On the TV, there was a cartoon where a black guy faught aliens. At first I thought it was the Men In Black cartoon* but it wasn't.

*Which was a totally awesome part of the old, Warner Bros sunday lineup along with Freakazoid and Earthworm Jim. I want all of these shows on DVD.

In the cartoon, the alien wanted the alien-hunter to choose the form he would take to kill him.*

*ala Goeser the Goesarian in the first Ghostbusters.

He chose the form of Will Smith. A crowd gathered as the alien in Will Smith disguise drove around in his choptop alien conertible.*

*ala the Neutrinos in the animated Teenage Mutant Ninja Turtles.

As the hero chased him people cheered, "and look, it's Jazzy Jeff!" right up until he blew a whole through Will Smith's chest cavity. Just outside of the room was Allie Young and Katie and Aaron Schaag.*

*I haven't seen Allie in four or five years. I don't think Katie has a brother named Aaron.

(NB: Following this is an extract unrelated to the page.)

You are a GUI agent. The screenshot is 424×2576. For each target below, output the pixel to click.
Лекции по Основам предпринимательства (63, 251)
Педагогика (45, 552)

At one point, the door swung open as I was trying to nosedive into the bag on Sarah's pillow. My ass was in the air and my head was in a bag. Allie Young walked in with two of my young cousins.


"What are you doing?"
"I'm trying to do this cocaine."
"Wow, I didn't know that my cousin had turned into a big JUNKIE."
"I'm not a big junkie."

Then Cara, who is very little and very young looking, says, "Eric, I'm twenty. I'm in college. I think mushrooms should be for sale on plates in mall coffeeshops, but cocaine is the worst drug you can do."*

*Cara is thirteen. She just had her bat mitzvah. And why are the mushrooms sold 'on plates'?

I shot back, in a really snide way, "No, HEROIN is the worst drug that you can do. And meth. Heroin and meth. Now please get out."

As they protested, I just kept repeating, "Please get out." I wanted to do the blow so it would be gone forever. I emptied a line from the box, felt it and tasted it.

"This is just sand!"

The alarm went off and I woke up.* My first thought was, "I guess it was a bad idea to do all that blow without a good flat surface.

* Sarah woke up soon after to tell me that she had a dream too: I met someone with the same tattoo as me, so we talked. It was a boy. We talked about candy dishes. .
I woke up with the song "Hey Mickey, You're So Fine" stuck in my head.